• [EXERCISE]:
For each line in the data below that holds "This", return a copy.

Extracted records
•••••
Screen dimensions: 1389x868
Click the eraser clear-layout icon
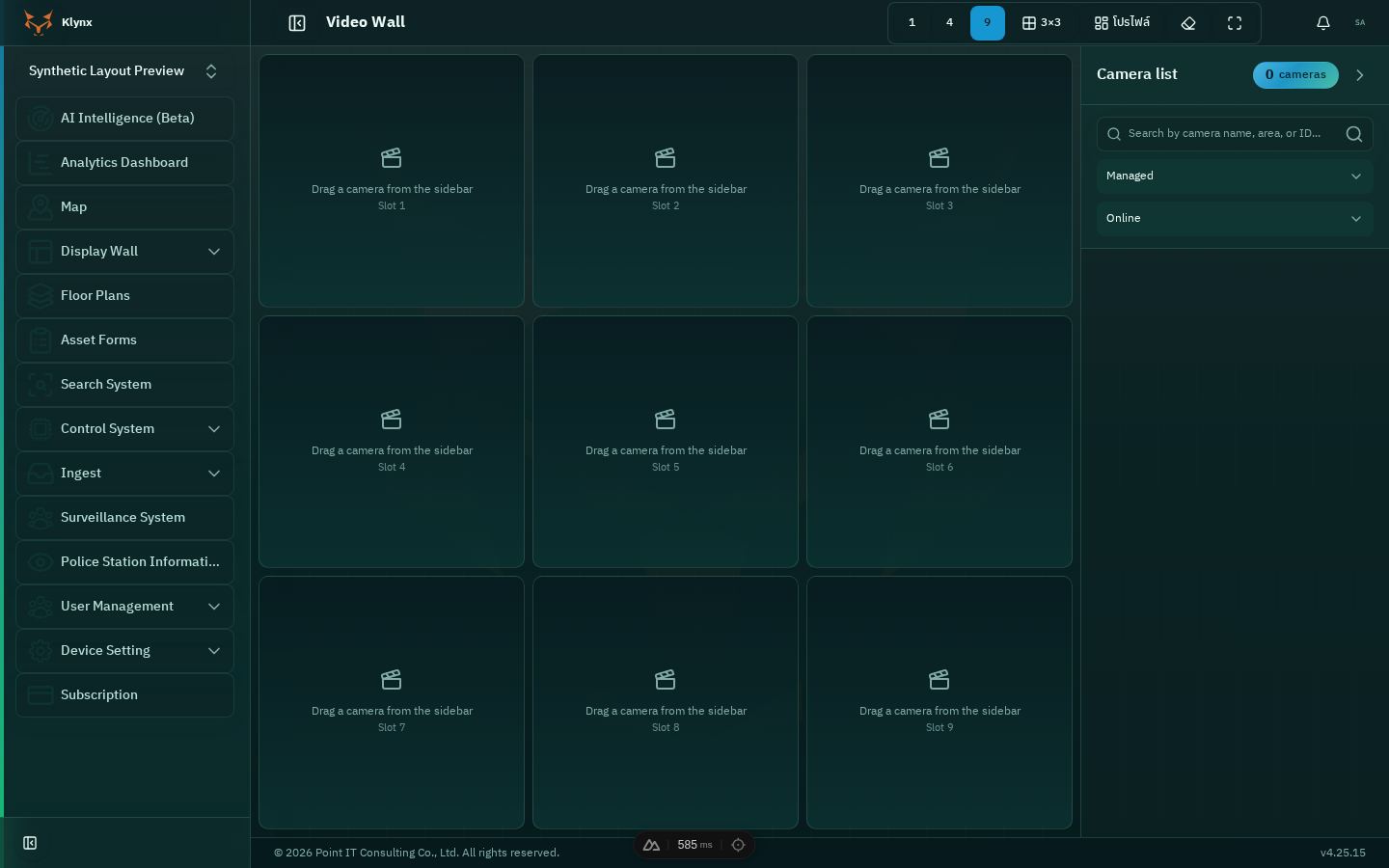[x=1188, y=23]
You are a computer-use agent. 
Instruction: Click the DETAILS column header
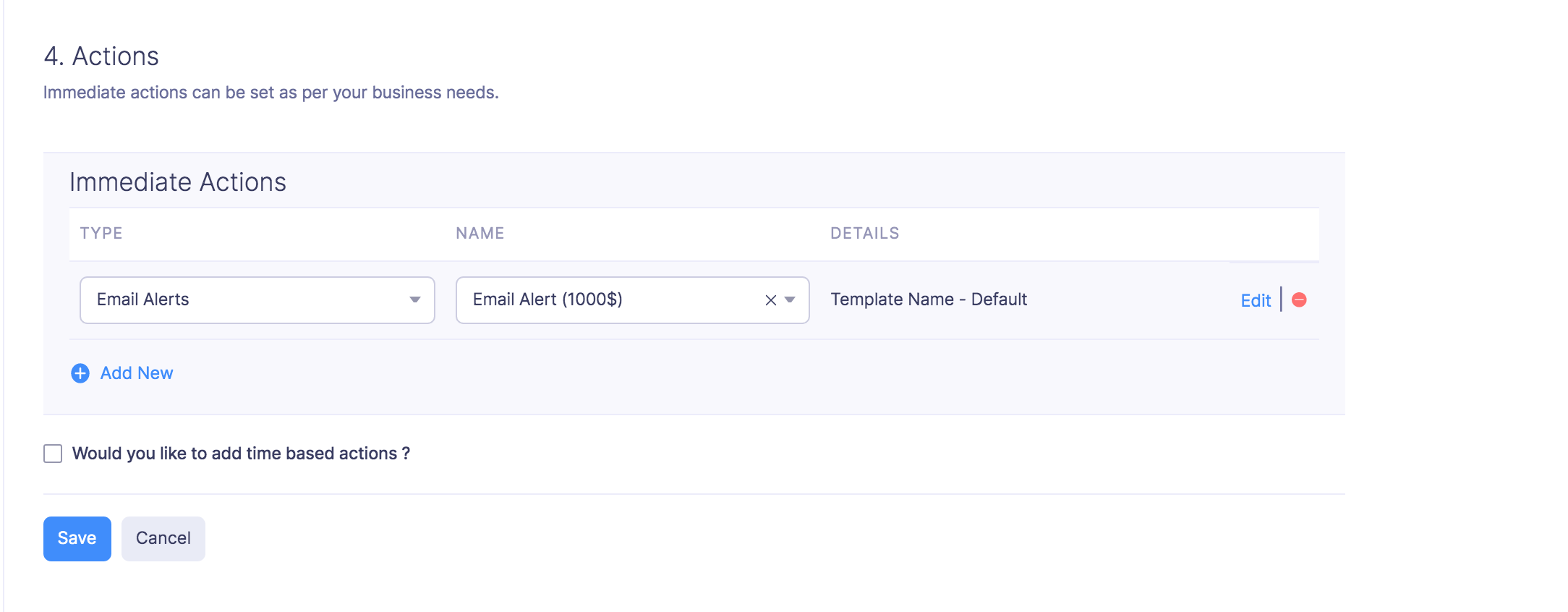(865, 233)
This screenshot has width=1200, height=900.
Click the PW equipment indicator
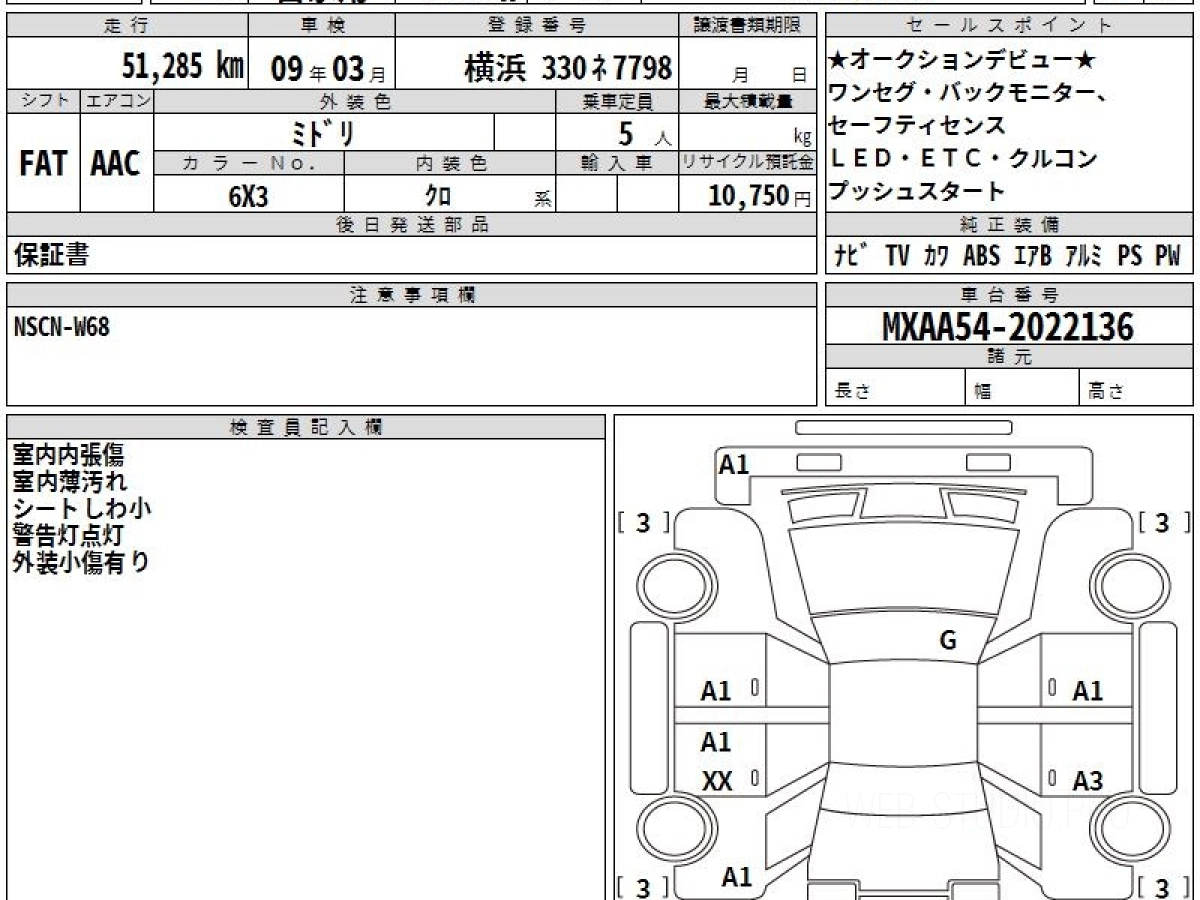pos(1167,256)
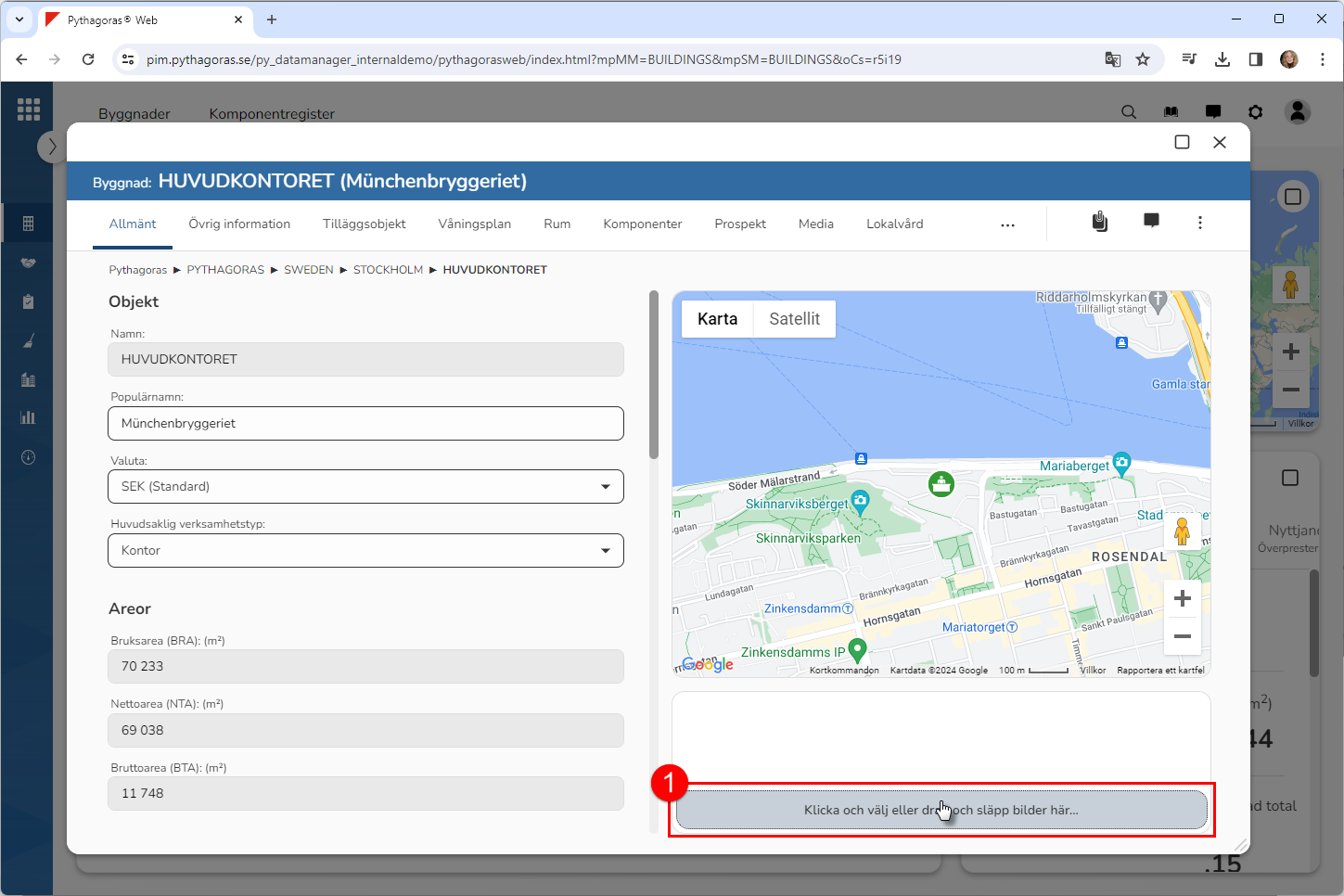
Task: Click the attachment clip icon in dialog header
Action: 1099,222
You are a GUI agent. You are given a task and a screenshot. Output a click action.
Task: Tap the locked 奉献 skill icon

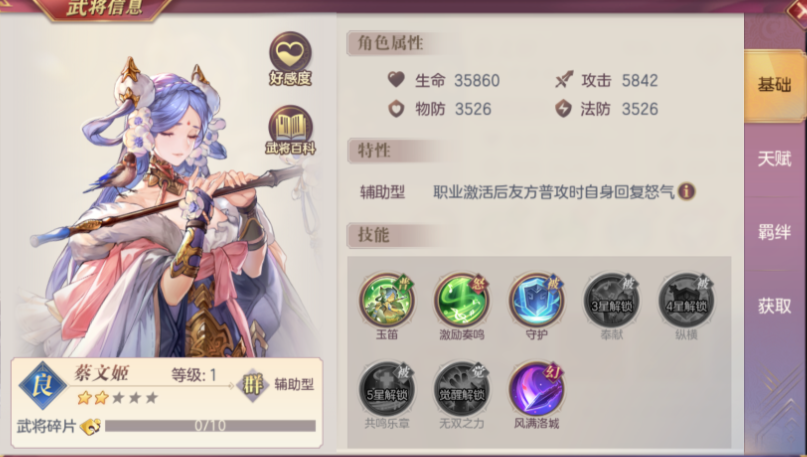(611, 300)
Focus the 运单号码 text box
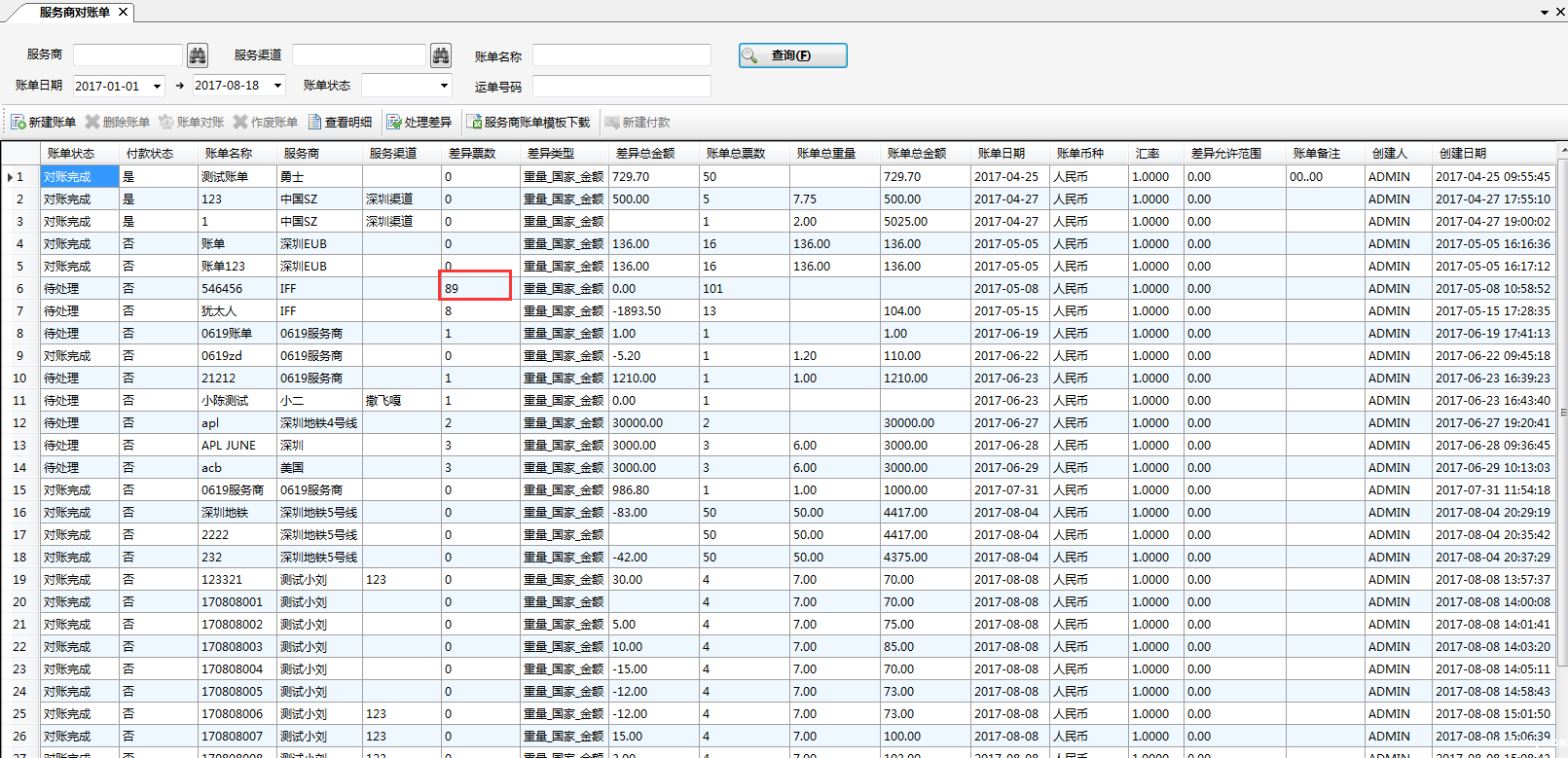1568x758 pixels. [x=621, y=87]
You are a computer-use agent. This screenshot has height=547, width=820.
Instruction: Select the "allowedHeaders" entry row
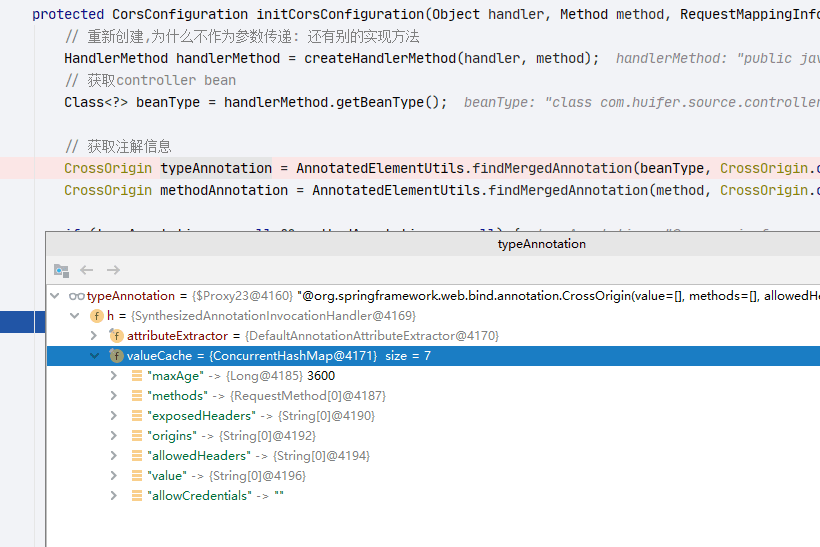(x=432, y=455)
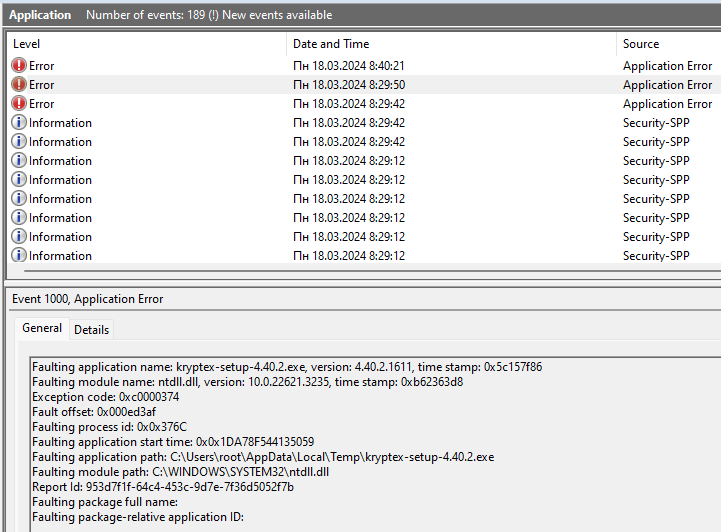Click the Event 1000, Application Error header
The width and height of the screenshot is (721, 532).
(87, 299)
•••••
• [EXERCISE RESPONSE]:
This screenshot has width=1200, height=900.
You are a computer-use agent. This screenshot has height=547, width=820.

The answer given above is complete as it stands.